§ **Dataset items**
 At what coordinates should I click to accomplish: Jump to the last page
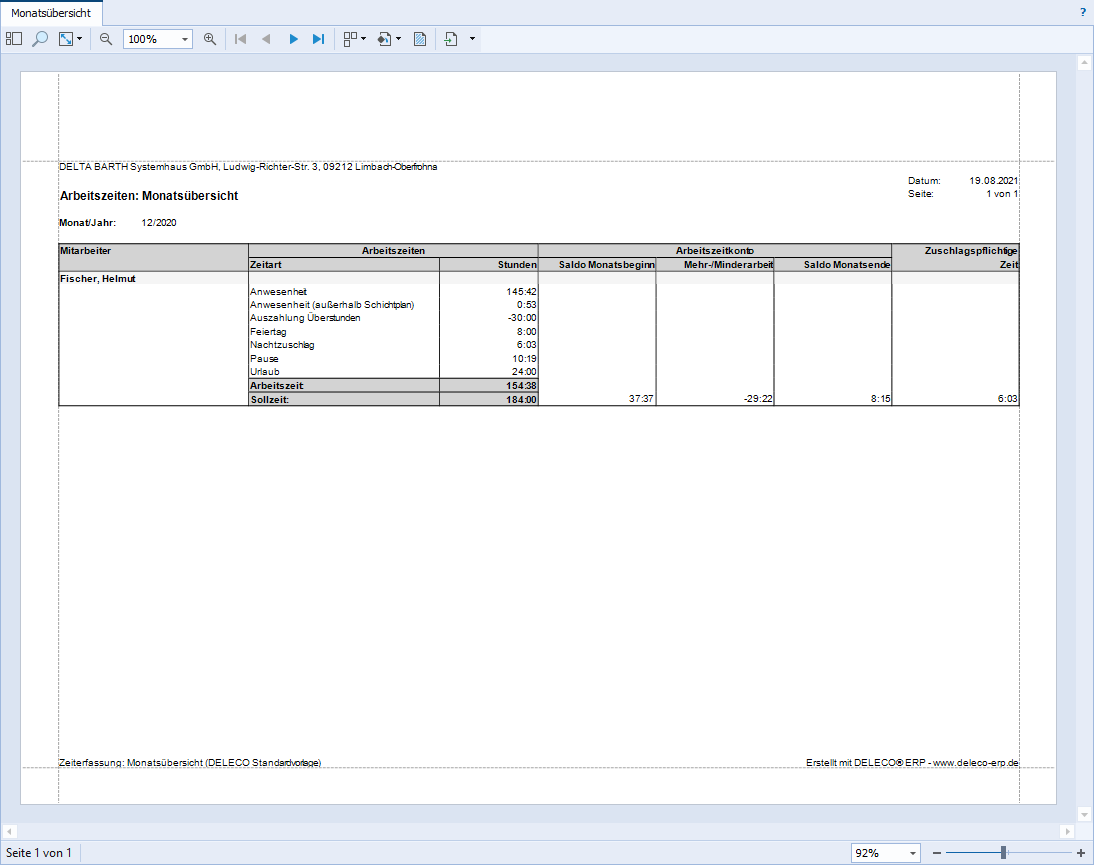click(319, 39)
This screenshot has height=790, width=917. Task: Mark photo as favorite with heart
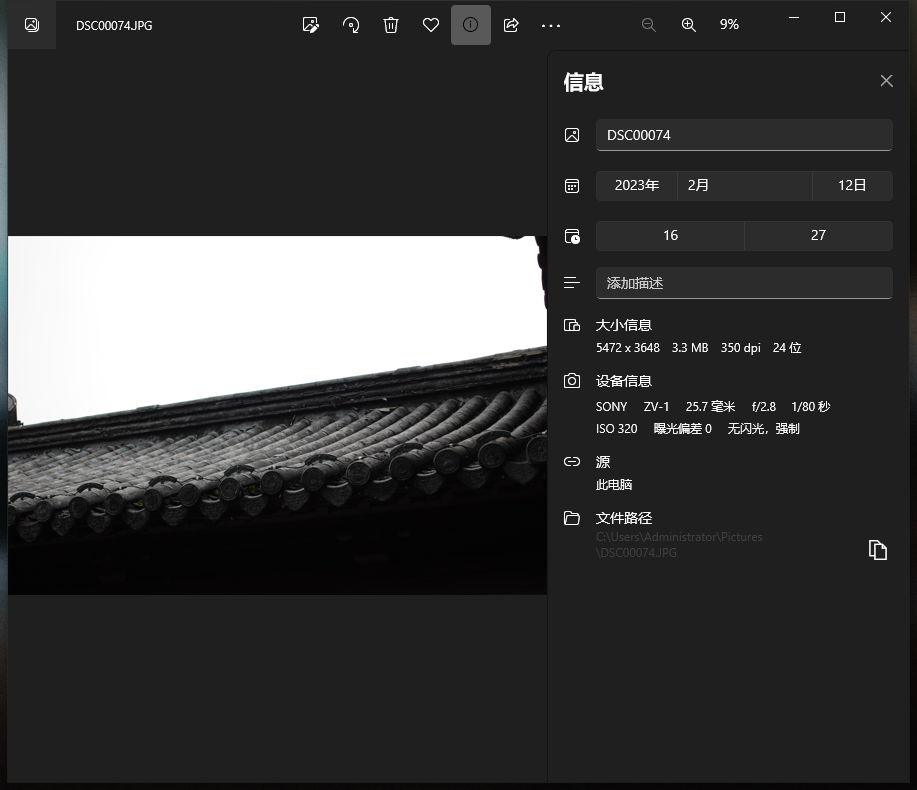coord(431,25)
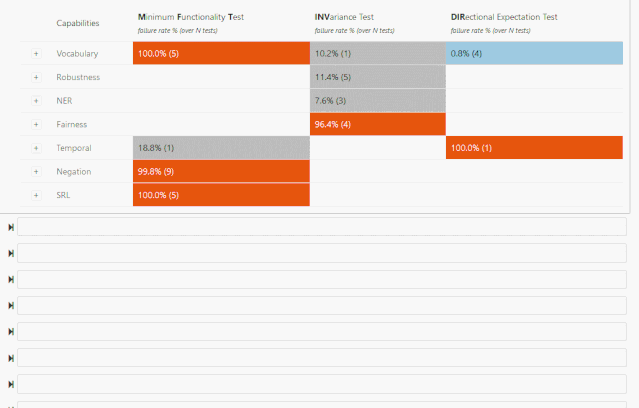
Task: Click the Temporal MFT 18.8% (1) cell
Action: (221, 148)
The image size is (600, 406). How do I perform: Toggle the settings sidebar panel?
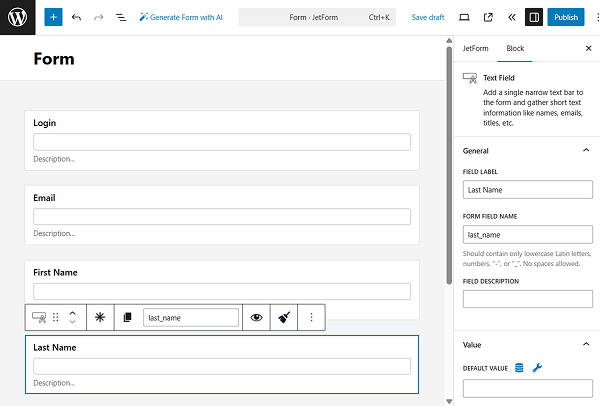(534, 17)
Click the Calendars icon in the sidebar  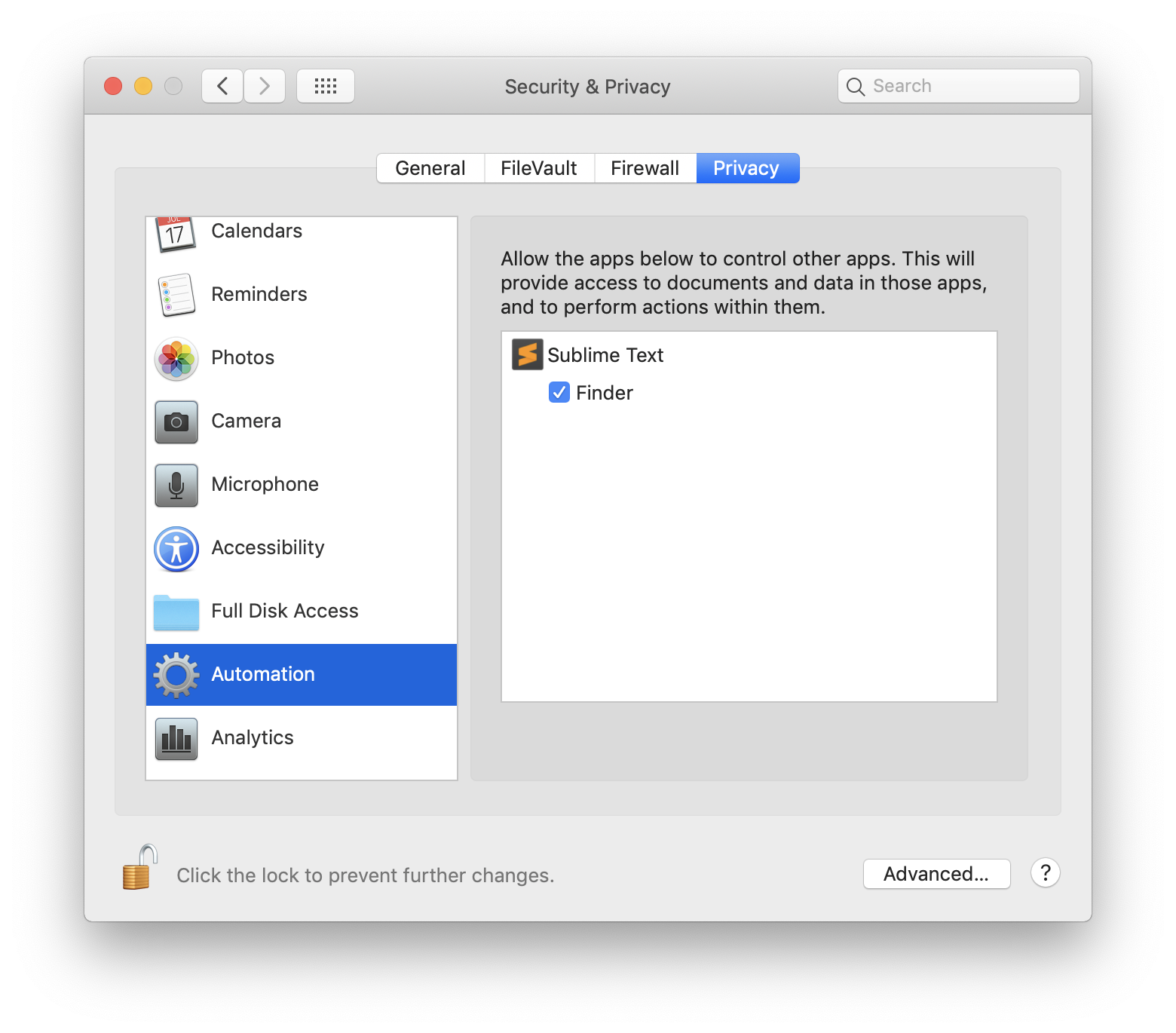pyautogui.click(x=176, y=234)
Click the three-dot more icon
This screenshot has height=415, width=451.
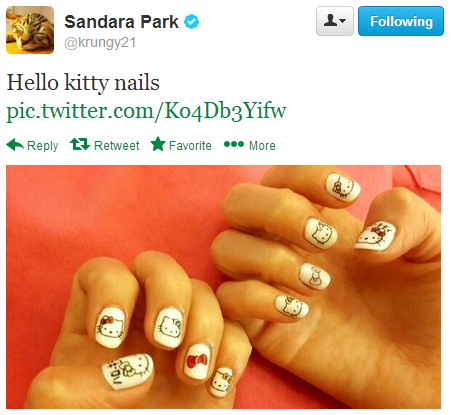coord(234,144)
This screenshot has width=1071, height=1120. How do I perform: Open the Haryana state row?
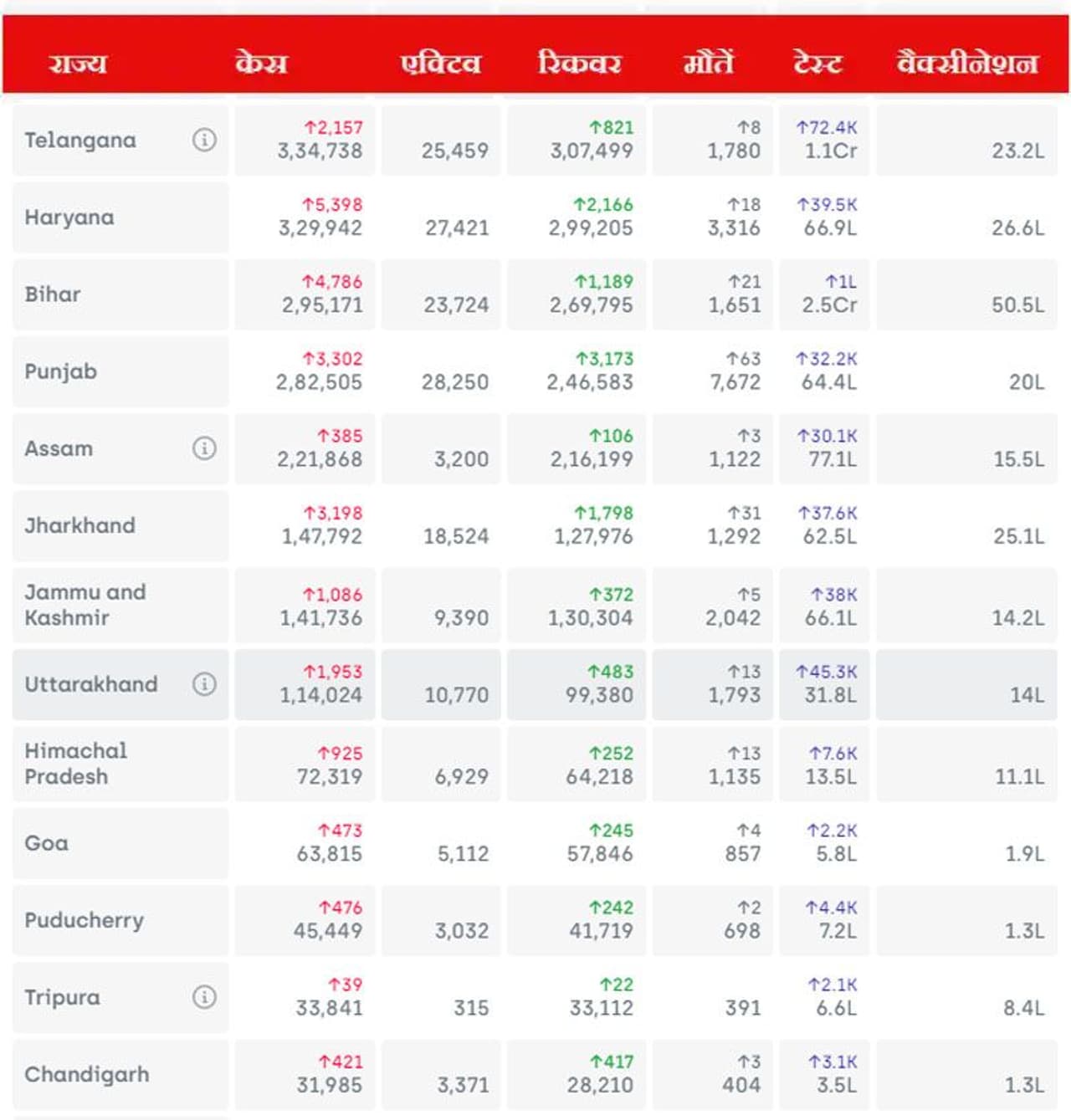click(x=69, y=217)
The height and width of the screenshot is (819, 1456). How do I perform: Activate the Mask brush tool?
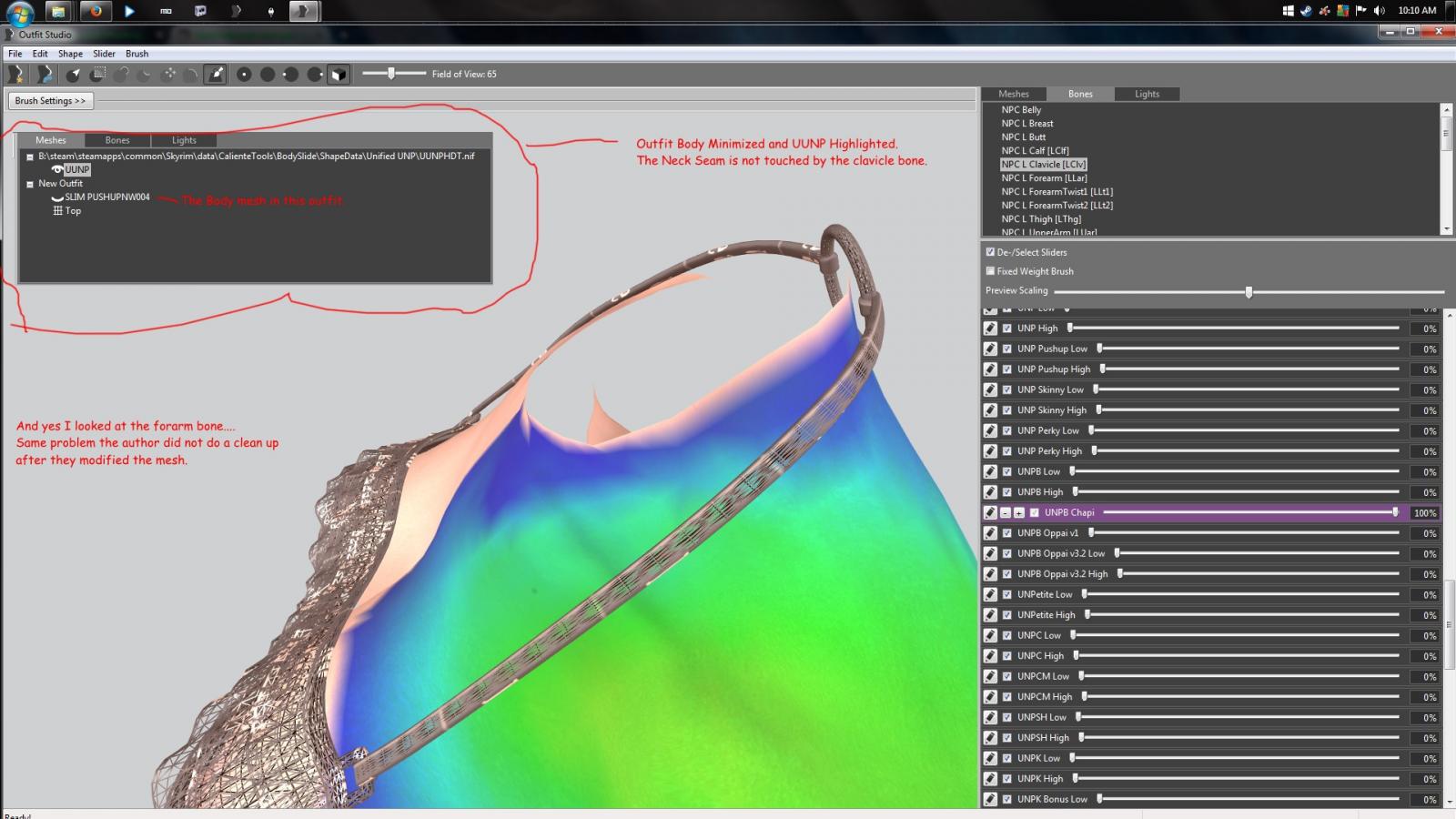pyautogui.click(x=97, y=75)
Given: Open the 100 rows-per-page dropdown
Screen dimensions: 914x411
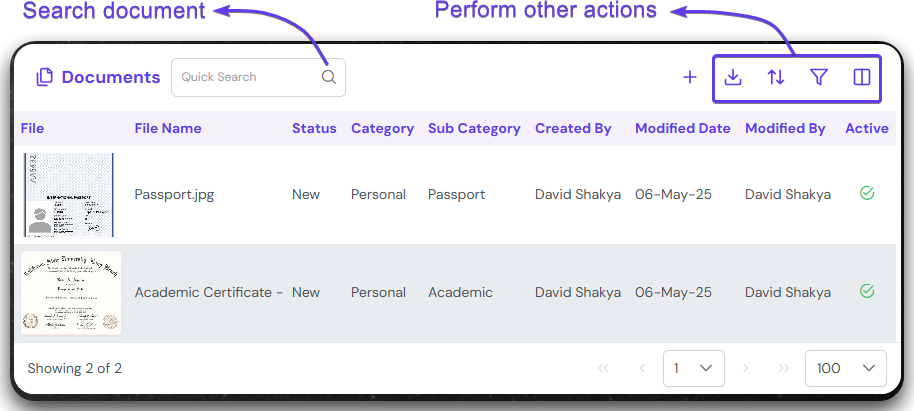Looking at the screenshot, I should 845,368.
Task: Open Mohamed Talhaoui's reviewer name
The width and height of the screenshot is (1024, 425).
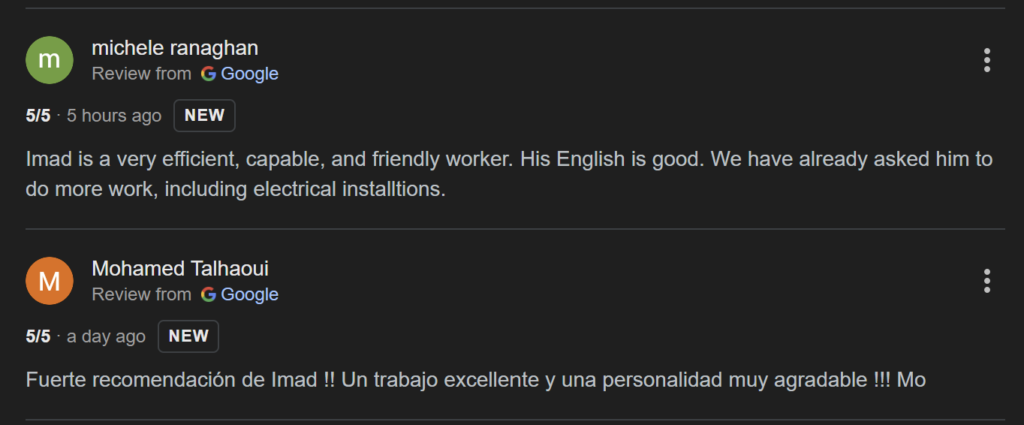Action: 180,269

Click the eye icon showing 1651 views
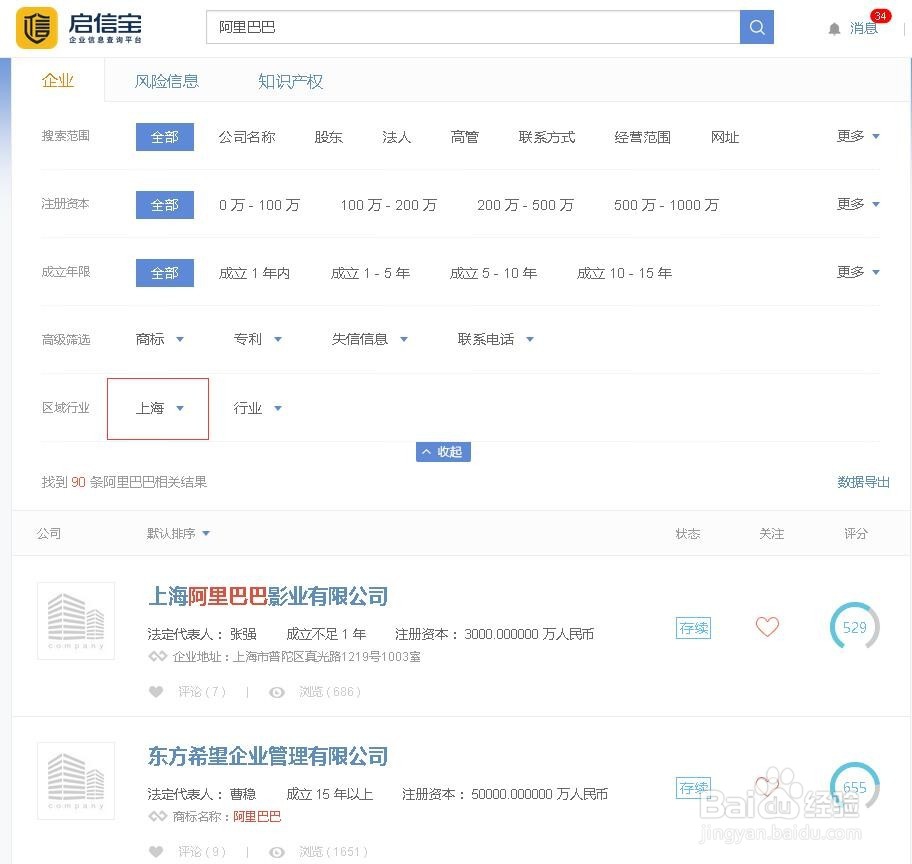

§ **What to work on**
Only lines from the one holding "Given: Open the 100 rows-per-page dropdown" through the last line of the entries above are wanted, both ends included, each retyped exactly; no pictures.

§ **Result**
Given: Open the 100 rows-per-page dropdown
Screen dimensions: 914x411
Looking at the screenshot, I should 845,368.
Task: Open Mohamed Talhaoui's reviewer name
The width and height of the screenshot is (1024, 425).
Action: 180,269

Click the eye icon showing 1651 views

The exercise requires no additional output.